Subarachnoid hemorrhage (SAH) is a life-threatening cerebrovascular disease with high rates of morbidity and mortality. Microglia, the resident immune cells of the central nervous system, are involved in initiating inflammatory response post-SAH through releasing a variety of inflammatory mediators. Regulation of neuroinflammation triggered by activated microglia has become a promising therapeutic strategy for SAH. Recent studies reported that bone marrow-derived mesenchymal stem cells (BM-MSCs) have therapeutic effects, resulting from the regulation of microglia activation and production of inflammatory cytokines post-SAH. However, the underlying molecular mechanisms of BM-MSCs in targeting microglia-mediated neuroinflammation after SAH are still unclear. In this study, we used murine microglia cell line BV2 treated with oxyhemoglobin (OxyHb) to mimic the SAH conditions in vitro.

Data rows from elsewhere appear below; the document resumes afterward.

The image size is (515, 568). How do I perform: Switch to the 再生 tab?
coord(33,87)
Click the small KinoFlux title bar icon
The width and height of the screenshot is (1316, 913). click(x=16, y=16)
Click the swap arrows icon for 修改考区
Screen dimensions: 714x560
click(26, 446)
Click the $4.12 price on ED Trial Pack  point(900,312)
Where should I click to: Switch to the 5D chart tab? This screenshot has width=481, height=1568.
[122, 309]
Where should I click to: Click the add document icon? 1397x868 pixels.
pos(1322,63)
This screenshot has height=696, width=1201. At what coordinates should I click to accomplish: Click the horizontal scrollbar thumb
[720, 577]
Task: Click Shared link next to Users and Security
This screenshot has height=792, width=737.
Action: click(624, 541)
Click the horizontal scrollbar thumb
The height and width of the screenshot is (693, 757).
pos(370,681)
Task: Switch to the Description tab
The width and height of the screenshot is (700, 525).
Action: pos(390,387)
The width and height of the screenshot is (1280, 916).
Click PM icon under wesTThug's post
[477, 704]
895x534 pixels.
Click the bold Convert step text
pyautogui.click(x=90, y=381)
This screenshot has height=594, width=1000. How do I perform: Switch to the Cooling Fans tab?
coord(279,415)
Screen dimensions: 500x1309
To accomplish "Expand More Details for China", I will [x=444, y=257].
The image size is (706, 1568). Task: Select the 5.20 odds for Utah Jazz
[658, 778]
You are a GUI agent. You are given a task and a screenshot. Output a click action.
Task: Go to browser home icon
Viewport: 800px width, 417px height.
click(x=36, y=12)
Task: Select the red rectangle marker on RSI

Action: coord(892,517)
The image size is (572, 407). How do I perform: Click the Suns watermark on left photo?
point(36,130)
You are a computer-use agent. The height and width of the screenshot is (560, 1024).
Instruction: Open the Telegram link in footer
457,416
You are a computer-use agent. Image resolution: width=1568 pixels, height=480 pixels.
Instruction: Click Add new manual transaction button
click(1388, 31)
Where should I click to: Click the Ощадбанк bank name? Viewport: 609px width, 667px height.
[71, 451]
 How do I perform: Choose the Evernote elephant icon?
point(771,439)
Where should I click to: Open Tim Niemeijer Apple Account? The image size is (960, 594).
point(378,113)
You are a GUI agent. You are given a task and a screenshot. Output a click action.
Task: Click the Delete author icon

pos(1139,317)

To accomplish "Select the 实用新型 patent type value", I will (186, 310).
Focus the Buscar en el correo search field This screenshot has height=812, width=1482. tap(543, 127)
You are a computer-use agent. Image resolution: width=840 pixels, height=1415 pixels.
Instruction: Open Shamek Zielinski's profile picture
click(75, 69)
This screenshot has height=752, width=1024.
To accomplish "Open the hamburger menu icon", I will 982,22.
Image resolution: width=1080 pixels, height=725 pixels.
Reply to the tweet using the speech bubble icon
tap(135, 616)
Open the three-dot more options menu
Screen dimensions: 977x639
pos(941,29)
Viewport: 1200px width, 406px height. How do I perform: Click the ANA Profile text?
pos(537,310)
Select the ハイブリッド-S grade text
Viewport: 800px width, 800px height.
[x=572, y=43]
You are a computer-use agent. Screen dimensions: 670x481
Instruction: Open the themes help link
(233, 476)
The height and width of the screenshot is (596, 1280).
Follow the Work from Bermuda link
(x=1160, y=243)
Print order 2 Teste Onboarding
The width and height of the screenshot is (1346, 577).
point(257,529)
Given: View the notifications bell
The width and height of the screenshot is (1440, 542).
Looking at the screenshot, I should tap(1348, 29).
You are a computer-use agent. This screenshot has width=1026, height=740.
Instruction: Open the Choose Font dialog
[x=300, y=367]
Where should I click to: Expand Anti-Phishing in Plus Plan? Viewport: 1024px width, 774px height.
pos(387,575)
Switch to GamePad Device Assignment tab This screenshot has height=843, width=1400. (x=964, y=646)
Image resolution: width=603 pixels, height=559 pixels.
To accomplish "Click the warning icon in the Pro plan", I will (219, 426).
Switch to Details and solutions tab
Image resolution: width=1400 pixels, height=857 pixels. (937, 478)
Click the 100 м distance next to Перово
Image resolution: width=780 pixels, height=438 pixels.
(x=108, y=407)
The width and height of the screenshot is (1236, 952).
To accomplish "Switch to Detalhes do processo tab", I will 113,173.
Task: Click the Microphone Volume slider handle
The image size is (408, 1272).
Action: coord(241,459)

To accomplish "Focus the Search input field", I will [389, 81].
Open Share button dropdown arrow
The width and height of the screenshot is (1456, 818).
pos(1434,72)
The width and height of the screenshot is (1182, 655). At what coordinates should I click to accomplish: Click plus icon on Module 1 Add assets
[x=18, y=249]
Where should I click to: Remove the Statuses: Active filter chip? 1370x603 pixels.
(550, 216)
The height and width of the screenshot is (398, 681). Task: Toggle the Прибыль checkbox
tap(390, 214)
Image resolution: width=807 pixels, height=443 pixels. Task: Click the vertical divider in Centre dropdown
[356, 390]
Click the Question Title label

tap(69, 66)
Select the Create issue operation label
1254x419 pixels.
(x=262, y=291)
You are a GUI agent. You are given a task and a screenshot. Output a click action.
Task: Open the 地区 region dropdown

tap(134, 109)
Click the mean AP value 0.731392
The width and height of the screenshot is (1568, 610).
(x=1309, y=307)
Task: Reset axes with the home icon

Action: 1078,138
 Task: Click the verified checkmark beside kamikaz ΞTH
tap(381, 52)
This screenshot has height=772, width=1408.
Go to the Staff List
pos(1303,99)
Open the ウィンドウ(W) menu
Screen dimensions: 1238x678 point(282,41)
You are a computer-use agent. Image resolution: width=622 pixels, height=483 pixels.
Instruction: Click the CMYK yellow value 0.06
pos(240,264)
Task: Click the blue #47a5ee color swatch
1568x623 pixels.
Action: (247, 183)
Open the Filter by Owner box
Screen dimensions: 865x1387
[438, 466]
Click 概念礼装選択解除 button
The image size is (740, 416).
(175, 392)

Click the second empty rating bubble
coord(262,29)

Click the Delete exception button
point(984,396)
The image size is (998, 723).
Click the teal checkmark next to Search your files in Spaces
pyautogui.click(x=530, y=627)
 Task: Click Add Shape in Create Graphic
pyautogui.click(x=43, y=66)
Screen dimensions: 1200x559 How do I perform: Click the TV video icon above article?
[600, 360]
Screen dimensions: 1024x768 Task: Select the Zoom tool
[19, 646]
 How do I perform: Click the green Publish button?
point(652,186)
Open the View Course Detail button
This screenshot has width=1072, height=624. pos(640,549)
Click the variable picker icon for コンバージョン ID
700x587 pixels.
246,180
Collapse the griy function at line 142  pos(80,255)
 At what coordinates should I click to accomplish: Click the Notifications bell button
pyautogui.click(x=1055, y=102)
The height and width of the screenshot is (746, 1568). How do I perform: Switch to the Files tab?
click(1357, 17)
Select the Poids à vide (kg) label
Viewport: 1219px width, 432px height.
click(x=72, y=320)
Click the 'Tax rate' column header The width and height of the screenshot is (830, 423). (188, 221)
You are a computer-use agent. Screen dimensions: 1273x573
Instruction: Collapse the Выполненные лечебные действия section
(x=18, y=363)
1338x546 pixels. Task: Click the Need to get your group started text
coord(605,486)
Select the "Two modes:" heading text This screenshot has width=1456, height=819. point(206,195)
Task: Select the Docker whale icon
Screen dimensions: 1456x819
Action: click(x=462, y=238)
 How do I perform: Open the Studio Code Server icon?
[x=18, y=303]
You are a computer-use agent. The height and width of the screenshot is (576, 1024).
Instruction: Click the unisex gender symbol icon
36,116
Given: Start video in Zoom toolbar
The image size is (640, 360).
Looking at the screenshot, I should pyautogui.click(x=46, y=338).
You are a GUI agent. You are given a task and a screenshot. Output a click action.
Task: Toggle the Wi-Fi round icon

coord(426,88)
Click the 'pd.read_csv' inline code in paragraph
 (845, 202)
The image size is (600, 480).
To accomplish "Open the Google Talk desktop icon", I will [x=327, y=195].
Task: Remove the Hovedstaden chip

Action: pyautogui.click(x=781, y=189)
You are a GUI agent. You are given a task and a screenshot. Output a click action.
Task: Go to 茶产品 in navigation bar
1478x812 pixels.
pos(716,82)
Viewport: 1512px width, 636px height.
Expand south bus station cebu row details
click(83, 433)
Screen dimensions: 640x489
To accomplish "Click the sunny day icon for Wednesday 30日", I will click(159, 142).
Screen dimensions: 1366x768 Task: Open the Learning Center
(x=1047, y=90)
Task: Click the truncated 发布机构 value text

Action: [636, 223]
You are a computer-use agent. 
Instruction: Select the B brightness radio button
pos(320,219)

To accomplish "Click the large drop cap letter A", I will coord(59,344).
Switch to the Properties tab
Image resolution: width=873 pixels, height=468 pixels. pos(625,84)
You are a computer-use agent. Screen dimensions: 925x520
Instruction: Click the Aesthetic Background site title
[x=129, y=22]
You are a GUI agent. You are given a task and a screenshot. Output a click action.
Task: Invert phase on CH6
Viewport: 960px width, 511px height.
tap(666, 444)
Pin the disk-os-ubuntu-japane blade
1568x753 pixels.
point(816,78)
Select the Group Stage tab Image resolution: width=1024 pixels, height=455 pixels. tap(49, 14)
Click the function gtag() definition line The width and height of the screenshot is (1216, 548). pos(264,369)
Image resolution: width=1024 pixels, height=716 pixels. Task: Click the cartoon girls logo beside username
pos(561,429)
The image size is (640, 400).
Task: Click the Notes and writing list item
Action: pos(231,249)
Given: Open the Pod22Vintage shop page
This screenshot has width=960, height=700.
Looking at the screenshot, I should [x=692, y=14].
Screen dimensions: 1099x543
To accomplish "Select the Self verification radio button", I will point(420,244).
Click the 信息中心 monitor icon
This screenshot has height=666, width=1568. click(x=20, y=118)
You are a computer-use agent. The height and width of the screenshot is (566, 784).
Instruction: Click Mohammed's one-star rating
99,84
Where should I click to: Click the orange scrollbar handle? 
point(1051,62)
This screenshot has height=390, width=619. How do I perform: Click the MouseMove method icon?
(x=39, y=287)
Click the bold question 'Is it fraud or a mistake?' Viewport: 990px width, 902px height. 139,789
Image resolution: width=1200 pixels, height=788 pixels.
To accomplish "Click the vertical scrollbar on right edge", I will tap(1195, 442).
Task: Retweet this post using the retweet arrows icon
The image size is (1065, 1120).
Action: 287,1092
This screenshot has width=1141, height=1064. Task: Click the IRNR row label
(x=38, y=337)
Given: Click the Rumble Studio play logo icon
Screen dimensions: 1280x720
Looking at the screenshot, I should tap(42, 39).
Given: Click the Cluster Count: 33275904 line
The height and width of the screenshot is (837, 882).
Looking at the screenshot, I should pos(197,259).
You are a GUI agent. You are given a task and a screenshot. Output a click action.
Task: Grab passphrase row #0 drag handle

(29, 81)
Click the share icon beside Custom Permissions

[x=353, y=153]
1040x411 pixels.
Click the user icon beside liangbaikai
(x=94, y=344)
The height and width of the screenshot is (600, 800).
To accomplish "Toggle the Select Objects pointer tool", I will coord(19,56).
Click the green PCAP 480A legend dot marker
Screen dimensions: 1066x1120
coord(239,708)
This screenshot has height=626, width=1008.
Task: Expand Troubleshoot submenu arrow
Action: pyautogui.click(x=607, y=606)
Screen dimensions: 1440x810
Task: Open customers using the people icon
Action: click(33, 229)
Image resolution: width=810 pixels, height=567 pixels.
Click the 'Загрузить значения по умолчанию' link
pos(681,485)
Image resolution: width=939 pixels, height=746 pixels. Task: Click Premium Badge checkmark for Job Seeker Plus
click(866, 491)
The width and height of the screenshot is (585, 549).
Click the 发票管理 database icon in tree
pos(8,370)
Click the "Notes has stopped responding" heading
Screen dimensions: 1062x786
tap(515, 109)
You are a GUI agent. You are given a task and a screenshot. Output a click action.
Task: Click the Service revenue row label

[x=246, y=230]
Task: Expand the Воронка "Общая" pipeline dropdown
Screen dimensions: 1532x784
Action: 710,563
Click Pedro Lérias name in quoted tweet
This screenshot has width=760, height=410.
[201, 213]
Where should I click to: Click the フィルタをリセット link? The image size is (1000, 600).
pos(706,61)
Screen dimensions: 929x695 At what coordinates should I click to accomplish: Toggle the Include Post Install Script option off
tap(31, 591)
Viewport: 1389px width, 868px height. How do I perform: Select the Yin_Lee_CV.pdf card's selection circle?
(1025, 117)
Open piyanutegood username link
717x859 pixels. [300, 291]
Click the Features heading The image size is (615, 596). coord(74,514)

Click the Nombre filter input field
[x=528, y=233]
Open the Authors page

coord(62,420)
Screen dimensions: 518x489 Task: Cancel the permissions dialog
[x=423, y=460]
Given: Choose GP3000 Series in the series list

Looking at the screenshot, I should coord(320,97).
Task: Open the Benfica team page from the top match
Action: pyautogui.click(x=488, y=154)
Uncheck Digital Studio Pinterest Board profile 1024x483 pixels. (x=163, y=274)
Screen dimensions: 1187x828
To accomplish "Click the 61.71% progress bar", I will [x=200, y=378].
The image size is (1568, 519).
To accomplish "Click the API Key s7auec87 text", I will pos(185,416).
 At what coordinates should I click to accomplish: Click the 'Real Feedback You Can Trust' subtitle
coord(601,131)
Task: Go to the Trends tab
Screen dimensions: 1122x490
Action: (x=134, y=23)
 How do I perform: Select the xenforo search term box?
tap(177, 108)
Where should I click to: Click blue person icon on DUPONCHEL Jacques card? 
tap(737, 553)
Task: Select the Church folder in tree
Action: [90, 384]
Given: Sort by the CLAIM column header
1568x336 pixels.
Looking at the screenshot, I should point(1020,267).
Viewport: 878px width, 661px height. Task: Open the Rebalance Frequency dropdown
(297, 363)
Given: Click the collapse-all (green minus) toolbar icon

The results showed that BM-MSCs coculture modulated OxyHb-induced BV2 activation as well as polarization. We further implemented RNA-seq approaches to investigate differences in transcriptomes between OxyHb-stimulated BV2 cocultured with and without BM-MSCs. The RNA-seq results suggested that the levels of inflammatory genes were strongly altered when OxyHb-stimulated BV2 cells were cocultured with BM-MSCs. Moreover, we identified epigenetic regulators involved in the regulation of microglia-mediated inflammation by BM-MSCs. This study clarifies detailed transcriptomic mechanisms underlying the interaction between BM-MSCs and activated microglia and may lead to a new therapeutic strategy using stem cell therapy for SAH.